• _Required work_: Scan the data below. Pull out each line where "Bottom" occurs.

Collected data
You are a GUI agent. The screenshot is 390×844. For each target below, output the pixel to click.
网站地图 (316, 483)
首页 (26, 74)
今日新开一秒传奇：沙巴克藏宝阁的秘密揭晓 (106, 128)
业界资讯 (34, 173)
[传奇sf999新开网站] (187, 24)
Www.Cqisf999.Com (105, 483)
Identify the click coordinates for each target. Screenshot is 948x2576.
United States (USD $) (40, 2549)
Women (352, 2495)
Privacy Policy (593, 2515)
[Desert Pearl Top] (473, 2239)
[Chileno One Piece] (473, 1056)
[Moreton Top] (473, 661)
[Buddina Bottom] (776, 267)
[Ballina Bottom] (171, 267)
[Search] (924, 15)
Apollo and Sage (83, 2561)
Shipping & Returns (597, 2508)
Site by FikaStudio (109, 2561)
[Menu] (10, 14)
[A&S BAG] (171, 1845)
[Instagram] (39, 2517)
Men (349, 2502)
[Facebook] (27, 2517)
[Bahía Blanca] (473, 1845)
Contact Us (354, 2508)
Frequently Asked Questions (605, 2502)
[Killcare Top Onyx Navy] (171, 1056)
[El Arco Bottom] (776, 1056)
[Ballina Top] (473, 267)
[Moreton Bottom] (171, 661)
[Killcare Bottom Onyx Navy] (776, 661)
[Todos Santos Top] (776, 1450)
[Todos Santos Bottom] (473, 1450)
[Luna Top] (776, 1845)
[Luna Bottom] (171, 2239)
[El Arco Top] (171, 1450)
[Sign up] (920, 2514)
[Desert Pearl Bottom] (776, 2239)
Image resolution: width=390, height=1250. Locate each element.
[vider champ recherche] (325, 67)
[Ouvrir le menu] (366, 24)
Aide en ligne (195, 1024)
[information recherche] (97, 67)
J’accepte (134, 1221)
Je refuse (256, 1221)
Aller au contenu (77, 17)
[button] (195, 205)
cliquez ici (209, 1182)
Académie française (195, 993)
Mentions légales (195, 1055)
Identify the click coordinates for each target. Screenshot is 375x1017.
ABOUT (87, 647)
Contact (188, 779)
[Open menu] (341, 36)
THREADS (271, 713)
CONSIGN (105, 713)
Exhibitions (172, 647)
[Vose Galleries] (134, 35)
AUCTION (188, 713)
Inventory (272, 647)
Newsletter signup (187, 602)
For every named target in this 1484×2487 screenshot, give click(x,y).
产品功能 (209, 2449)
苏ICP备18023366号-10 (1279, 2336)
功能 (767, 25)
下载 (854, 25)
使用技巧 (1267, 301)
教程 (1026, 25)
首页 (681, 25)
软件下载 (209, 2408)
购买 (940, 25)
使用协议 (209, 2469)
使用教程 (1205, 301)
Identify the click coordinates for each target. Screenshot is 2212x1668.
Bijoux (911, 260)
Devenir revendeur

• _Output below_:
[Buddina Bottom] (776, 267)
[Ballina Bottom] (171, 267)
[El Arco Bottom] (776, 1056)
[Moreton Bottom] (171, 661)
[Killcare Bottom Onyx Navy] (776, 661)
[Todos Santos Bottom] (473, 1450)
[Luna Bottom] (171, 2239)
[Desert Pearl Bottom] (776, 2239)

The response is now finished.